Hi newtothis - it is a very confusing time starting with IB. JackR's advice is very sound. I had difficulty even finding out which tickers would give you the real-time data for those commodities/indices that you may be interested in. For your $10/mth data fee they only give you selected tickers, for others you have to subscribe. No one seems to provide a list.
I will provide something of a list here to try to help you. JackR's crucial point is what is your time frame. Most of us are aiming for the short trade, minutes to one day. Because of this I have found that a DOM or front-end program to be extremely handy for my simulated trading (JackR mentioned paper trading initially is a good idea, he is right) - what it does is puts your orders including stops and targets into TWS on your behalf. You just click on the ladder at your price, sell or buy column and it does it. It also cleans up stray orders and warns you if it can't. NinJaTrader is one, Button Trader another - these two are expensive for beginners, so I use BracketTrader ($100 for life), see Bracket-Trader dot com. It is a bit of a learning curve but worth it for speed and convenience. It does most of my tickers, except Bonds (ZB) which it can't do as it has a ZB bug right now. BT works with TWS in simulated or live mode - BT itself also has a Live/Sim setting, so the best paper trading is TWS in Sim mode with BT in Live mode to use the live data. You DO DEFINITELY need to know TWS though ,for the odd time a stray order is extant at IB or in TWS.
────
» **About this task**: Continue the forum reply about starting out with IB and trading front-end programs from where it stops.

» **Data segment**:
────
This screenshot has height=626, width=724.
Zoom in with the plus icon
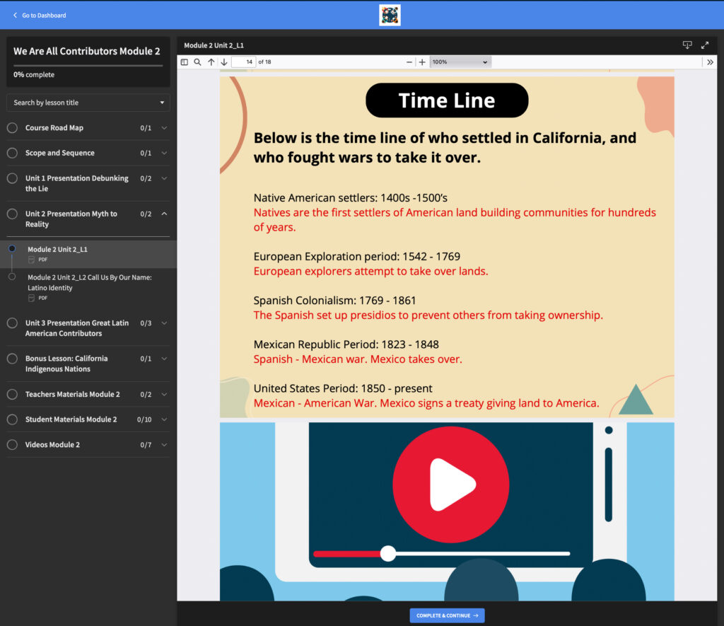coord(422,62)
────
» **Task answer**:
The other reasonably priced addition I use is the Ensign Windows charting software from ensignsoftware dot com. The brilliant thing about this ($40 pm) is that it takes it feed from TWS as well at the same time as BT. Ensign has a Playback feature, and you can by installing Ensign's connection software, not too hard, execute your Playback of a day's data for a symbol and enter simulated trades through BT - for practice on weekends when the live data is not running. The three platforms run quite nicely together once you have learned them thoroughly, there is a time lag while you put it all together. For quick order entry and close outs it beats TWS on its own for short duration trades, by a long shot.
To quote JackR once more "be patient, learn thoroughly and practice, practice, and practice again.
The symbols I am using so far with this setup are , ES (mini S&P), ER2 (mini Russell 2000), CL (Crude), QM (mini crude), ZS (beans), GC, (gold), YG (mini gold), ZG (electronic gold), EUR (Euro/Usd futures), HSI (Hang Seng), YM (mini Dow), $VIX (volatility, use with the ES and ER2), $TRIN, $TICK.
Bear in mind I haven't used this for live trading, but in simulated mode it seems to be a good setup. A second monitor would seem to be a "must have" too. But if you have your BT on top of your chart one would do at a pinch.
I hope this helps you, and any other "newto's".